*Rows from a pointing dataset*.
■ ■ ■ ■ ■

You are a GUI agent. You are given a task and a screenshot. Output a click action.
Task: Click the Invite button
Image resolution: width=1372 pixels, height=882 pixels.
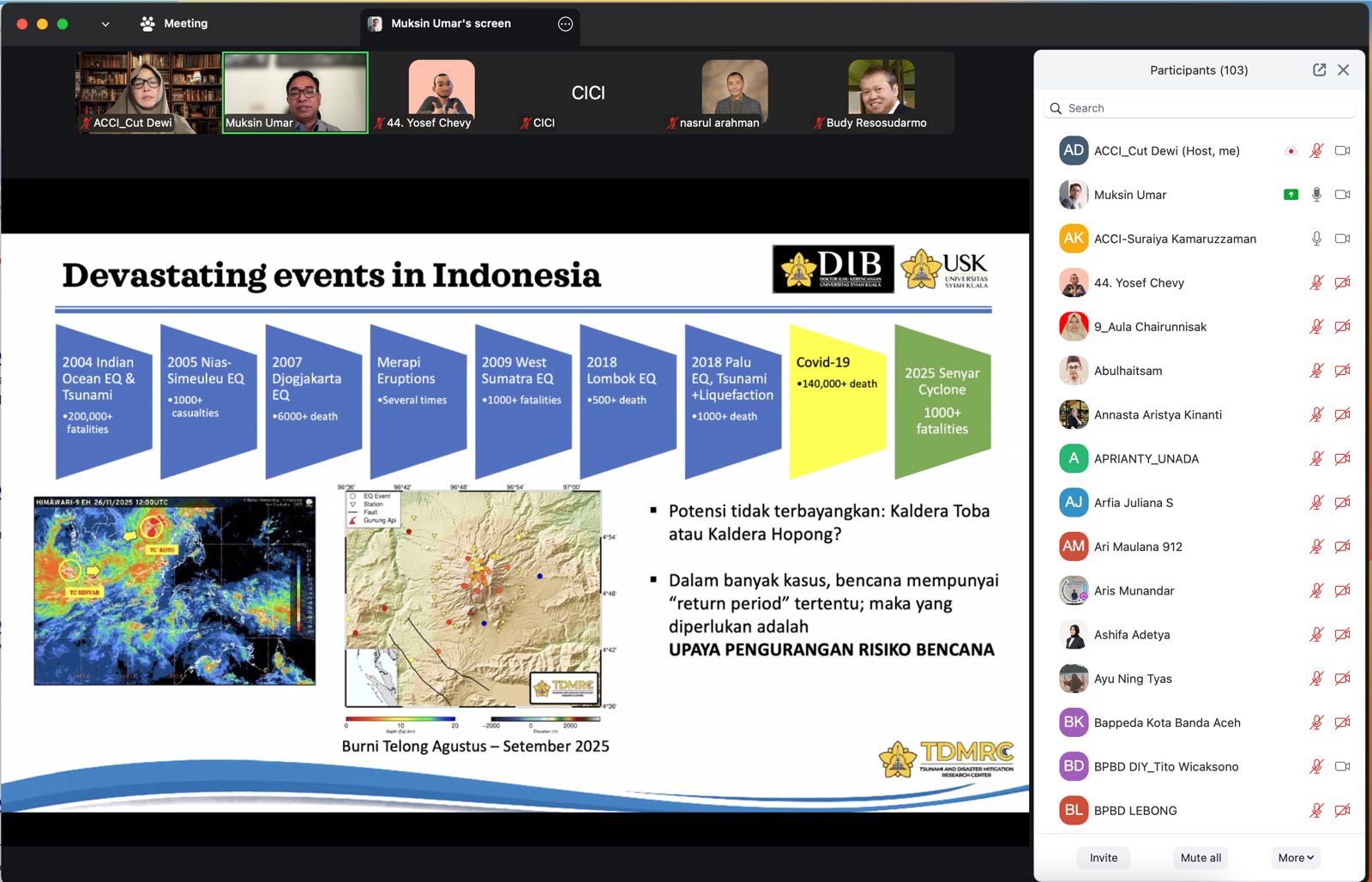pyautogui.click(x=1103, y=857)
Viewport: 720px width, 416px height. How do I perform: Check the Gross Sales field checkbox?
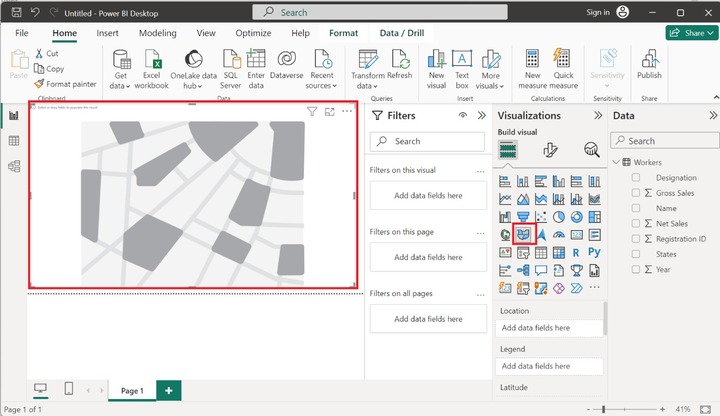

■ ■ ■ ■ ■

*Task statement*. Copy every row above word for word, leaving out the pictures.

*Exercise response*.
You are a GUI agent. You are given a task and a screenshot. Output a click action.
Task: Click the Invite button
Image resolution: width=1372 pixels, height=882 pixels.
pyautogui.click(x=1103, y=857)
Viewport: 720px width, 416px height. How do I perform: Check the Gross Sales field checkbox?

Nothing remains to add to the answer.